The US needs to play a role … For the past 60 or 70 years, there has been a division of labor of sorts between the US and its European allies when dealing with the Soviet Union and Russia in which the US deals with broader strategic questions and Europe focuses on the narrower, trade issues. Ukraine, in many ways, is both a strategic question and a trade question. Secondly, the US has a set of interests in the outcome of the Ukraine crisis that do not necessarily overlap with European interests, so it is a mistake to delegate responsibility to resolving the crisis to Europe, and the US should be part of this mix in a significant way. The third point is that Russians believe the US is the driving force behind the authorities in Kiev and that we are calling a lot of the shots and setting policies. However, I do not believe that is true, but you have to deal with perceptions and, based on the conversations I have had and what I have read, Russians genuinely do believe this. If the Russians believe the US is a major factor in this, there must be a US-Russian conversation to ultimately resolve this crisis.

TYG: How do you see an effective communication between the US and Russia arising and being maintained?

Well, there used to be one. One of the things that is striking about the past six months is how rapidly the official contacts broke down. The Secretary of State talks with the Russian Foreign Minister and the presidents talk to one another from time to time, but you can’t manage a relationship unless there is a dense set of communications going on at other levels of the government.

TYG: Is this a perpetual problem that will always face the US and Russia or will it be overcome?

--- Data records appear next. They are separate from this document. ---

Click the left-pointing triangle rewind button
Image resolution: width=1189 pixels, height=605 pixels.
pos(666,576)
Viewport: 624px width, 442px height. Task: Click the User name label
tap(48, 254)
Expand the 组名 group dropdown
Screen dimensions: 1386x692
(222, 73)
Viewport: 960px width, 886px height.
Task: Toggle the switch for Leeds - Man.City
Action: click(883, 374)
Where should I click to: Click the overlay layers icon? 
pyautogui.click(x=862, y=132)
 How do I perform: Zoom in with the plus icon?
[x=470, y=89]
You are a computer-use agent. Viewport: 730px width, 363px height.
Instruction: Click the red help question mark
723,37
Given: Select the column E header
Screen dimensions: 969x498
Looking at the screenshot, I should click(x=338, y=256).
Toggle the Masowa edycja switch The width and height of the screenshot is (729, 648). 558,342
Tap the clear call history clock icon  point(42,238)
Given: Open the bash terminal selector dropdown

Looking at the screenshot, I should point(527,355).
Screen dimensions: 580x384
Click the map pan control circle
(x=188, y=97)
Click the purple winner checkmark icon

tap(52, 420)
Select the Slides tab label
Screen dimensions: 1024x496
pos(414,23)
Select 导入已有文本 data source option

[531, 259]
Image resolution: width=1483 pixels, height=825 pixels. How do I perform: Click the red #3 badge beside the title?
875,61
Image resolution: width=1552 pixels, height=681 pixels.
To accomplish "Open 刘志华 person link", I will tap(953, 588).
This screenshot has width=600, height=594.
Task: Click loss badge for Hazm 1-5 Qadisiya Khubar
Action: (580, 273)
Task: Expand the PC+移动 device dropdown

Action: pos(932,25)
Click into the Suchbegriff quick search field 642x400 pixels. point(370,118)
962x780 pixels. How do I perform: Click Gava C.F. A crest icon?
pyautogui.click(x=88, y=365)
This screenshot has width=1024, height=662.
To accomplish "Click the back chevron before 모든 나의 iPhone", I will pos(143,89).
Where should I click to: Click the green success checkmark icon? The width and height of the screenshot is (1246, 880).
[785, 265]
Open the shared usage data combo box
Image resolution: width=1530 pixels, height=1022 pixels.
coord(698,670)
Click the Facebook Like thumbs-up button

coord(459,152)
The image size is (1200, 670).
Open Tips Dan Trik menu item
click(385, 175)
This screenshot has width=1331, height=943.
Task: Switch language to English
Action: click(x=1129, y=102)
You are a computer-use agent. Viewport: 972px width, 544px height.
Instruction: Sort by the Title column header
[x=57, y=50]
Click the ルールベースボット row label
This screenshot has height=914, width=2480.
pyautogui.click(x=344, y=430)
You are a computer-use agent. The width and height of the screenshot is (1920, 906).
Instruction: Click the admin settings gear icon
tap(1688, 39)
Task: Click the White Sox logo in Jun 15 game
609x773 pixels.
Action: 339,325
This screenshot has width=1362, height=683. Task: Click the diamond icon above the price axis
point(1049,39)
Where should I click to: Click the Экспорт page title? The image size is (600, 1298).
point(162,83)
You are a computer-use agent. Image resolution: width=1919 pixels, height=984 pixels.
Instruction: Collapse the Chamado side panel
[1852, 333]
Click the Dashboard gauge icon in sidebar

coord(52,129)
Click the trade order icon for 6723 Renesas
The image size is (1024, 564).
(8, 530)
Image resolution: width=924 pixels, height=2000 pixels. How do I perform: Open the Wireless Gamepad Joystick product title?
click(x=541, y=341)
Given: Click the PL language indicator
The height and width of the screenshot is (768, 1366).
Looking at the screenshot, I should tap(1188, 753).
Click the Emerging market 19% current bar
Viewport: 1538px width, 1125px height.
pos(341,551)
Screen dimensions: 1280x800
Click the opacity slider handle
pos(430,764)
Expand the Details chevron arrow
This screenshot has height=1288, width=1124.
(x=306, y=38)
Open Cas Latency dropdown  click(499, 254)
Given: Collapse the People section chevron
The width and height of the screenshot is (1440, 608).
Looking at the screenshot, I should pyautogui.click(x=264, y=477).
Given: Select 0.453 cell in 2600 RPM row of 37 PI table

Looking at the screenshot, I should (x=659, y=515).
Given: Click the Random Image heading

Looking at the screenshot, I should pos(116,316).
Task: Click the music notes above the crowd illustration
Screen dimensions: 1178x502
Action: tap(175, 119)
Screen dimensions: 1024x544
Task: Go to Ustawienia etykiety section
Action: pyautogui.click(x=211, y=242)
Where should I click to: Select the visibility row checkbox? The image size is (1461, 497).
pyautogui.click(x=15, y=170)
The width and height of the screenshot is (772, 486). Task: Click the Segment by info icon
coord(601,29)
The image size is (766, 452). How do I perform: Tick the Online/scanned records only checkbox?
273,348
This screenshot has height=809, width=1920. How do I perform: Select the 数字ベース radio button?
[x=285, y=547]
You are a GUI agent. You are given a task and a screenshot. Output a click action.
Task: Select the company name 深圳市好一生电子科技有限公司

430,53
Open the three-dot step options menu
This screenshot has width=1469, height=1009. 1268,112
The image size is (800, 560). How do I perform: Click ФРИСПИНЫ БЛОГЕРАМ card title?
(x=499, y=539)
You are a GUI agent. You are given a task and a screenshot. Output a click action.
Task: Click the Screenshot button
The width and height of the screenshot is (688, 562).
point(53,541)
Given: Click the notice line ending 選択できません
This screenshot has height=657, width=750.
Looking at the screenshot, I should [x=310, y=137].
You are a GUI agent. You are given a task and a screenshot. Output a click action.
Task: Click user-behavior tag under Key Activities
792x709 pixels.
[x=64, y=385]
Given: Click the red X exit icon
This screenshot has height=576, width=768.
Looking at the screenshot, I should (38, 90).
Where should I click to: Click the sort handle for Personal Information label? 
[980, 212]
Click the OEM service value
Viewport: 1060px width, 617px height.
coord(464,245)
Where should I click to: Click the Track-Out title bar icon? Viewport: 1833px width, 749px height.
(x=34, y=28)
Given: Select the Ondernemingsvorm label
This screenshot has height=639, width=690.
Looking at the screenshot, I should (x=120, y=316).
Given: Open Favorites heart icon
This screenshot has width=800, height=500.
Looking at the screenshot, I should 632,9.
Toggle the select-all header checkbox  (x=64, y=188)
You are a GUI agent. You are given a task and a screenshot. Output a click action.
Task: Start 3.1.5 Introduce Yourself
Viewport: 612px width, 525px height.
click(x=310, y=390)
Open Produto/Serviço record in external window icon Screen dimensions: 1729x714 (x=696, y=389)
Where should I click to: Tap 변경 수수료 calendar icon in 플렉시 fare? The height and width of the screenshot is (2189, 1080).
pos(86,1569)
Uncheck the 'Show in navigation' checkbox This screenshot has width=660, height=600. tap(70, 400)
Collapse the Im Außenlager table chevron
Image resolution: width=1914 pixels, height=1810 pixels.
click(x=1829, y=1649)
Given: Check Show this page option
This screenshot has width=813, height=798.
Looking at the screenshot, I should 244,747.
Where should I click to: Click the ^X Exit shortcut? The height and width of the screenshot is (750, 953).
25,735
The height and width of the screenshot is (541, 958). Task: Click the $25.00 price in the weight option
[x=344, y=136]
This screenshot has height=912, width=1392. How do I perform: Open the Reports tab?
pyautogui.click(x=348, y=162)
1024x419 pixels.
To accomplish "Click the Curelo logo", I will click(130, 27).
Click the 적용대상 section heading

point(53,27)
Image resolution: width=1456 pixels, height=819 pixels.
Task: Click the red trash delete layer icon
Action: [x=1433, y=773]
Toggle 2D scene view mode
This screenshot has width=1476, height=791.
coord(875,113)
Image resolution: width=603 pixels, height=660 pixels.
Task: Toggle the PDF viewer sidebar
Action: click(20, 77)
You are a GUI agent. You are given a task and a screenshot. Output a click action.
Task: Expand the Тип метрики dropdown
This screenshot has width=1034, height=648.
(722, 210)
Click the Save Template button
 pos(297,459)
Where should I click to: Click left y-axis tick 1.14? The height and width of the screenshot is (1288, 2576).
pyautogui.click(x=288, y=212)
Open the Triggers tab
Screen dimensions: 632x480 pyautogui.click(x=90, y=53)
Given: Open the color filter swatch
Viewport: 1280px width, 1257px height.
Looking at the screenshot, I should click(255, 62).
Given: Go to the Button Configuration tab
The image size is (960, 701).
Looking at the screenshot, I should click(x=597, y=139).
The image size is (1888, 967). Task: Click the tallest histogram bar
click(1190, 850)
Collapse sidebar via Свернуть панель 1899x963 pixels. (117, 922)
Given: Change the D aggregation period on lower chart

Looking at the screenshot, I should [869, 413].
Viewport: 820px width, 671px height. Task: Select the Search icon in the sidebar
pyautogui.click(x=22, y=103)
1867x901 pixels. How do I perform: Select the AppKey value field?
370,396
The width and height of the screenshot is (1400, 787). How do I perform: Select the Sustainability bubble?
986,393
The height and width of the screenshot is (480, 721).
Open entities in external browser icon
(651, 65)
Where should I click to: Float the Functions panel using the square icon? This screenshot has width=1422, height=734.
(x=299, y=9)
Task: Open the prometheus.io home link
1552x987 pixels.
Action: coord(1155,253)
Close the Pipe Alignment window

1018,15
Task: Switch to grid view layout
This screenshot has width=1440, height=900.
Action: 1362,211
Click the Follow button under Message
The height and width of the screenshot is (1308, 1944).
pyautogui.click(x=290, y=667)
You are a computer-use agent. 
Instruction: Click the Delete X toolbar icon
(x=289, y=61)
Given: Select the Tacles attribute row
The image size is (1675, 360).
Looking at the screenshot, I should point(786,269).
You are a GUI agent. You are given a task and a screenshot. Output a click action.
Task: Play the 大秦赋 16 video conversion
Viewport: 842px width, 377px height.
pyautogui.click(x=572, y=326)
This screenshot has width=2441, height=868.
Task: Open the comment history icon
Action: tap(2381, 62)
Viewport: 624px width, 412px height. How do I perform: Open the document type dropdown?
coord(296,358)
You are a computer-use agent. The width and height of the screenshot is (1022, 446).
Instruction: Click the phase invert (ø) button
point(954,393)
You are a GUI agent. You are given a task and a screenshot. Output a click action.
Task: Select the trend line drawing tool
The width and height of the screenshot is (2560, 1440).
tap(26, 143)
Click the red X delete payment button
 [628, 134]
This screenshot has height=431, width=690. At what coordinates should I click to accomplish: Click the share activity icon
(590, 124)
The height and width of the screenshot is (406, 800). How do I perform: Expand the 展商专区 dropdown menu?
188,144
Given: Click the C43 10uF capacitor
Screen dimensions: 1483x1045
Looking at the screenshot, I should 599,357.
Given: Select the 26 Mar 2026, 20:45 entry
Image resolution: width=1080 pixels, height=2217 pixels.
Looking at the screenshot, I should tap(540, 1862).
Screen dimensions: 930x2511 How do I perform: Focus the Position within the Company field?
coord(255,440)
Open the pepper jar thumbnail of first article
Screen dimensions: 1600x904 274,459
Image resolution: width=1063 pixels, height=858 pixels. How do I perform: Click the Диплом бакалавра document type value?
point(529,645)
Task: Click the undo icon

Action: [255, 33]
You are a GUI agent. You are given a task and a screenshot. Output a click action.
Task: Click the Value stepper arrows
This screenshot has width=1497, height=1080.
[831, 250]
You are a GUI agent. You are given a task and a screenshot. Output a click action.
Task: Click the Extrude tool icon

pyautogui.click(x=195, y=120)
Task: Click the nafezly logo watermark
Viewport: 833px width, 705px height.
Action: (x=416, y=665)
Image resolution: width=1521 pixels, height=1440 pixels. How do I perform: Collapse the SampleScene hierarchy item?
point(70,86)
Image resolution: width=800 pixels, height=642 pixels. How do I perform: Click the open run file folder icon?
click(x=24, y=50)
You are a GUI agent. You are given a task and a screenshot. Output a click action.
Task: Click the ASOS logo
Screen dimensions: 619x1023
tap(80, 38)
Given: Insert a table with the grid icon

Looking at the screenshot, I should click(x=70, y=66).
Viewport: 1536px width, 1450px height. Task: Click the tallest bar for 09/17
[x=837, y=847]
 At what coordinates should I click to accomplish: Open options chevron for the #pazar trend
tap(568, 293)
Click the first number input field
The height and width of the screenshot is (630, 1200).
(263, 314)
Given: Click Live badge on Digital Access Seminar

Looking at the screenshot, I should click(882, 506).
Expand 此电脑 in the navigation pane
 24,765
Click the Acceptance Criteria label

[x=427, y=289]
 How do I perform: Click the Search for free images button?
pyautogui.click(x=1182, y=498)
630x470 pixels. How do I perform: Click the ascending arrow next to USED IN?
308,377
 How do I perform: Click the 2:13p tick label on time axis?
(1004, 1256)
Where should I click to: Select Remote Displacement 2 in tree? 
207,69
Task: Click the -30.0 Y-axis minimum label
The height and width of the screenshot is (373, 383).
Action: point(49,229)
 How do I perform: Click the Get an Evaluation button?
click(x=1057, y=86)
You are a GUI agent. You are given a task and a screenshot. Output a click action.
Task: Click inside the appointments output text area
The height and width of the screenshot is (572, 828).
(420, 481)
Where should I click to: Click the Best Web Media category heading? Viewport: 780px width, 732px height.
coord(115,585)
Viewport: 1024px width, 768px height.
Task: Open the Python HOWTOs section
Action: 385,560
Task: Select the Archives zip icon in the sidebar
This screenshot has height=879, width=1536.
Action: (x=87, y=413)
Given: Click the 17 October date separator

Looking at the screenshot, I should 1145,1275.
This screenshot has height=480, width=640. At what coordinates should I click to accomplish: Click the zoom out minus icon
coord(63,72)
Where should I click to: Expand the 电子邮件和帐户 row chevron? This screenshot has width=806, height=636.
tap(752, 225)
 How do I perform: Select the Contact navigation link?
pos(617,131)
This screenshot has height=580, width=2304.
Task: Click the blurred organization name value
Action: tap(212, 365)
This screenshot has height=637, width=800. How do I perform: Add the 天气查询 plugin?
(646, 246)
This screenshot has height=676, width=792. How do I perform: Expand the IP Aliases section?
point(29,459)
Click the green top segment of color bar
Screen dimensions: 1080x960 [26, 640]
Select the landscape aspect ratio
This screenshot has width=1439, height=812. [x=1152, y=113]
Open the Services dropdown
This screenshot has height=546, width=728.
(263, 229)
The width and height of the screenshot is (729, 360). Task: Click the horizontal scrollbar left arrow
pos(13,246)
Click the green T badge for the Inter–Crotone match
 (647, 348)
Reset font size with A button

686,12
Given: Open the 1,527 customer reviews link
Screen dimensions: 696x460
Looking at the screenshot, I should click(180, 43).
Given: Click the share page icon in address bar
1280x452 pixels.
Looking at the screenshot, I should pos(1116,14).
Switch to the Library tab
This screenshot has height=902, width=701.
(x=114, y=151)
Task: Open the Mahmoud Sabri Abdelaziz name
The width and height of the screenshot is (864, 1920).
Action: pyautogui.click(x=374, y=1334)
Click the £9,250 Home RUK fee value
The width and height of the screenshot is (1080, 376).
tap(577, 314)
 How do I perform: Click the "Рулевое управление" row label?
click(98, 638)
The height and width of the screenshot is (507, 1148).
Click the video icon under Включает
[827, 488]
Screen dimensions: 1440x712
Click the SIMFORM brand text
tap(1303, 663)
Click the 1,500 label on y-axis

These things can always be overcome. After the breakup of the Soviet Union in 1991, there was a period of intense contact and communication, but each side came to the relationship with radically different expectations, which is one of the reasons we have such disappointment with the overall relationship now. We are not condemned to having bad relations, but it will … always be a difficult relationship because of the two countries’ different traditions, political systems, and values. However, that does not preclude cooperation in areas that will advance the interests of both countries and it does not condemn us to strategic competition.

TYG: If you were to give any advice to the current administration on dealing with Russia today and going forward, what would it be?

We’ve reached a different point; this isn’t 2000, and the first decade of the 21st century was a difficult one for the US. We are in a much weaker position now than we were 15 years ago. Russia still faces tremendous problems, but they went through a remarkable period of economic growth in the first decade of this century, so they are in a different place … There is no single overarching principle for our foreign policy and the problem we have in dealing with Russia is that we cannot make Russians the central threat anymore. We don’t have a relationship that is almost totally adversarial, as it was during the Cold War, and there are areas where we have overlapping interests and where we are going to have to cooperate with the Russians to solve problems.

If I were to give a bit of advice to the administration, it would be to open up the channels of communication with the Russians again, because you need to talk about ISIS, Ukraine, China, the Arctic, climate change, energy and so forth. But we also have to rethink what Russia is, what types of challenges and opportunities it presents to the US, and how we want to manage this relationship going forward. It is not so much a challenge solely for the Obama administration as it is for the American political establishment and its foreign policy community to begin the long and difficult process of rethinking America’s role in the world, specifically our relationship with Russia, and coming up with a set of policies that the next president can pursue with Russia to have a better chance of advancing our interest and moving away from dangerous confrontation.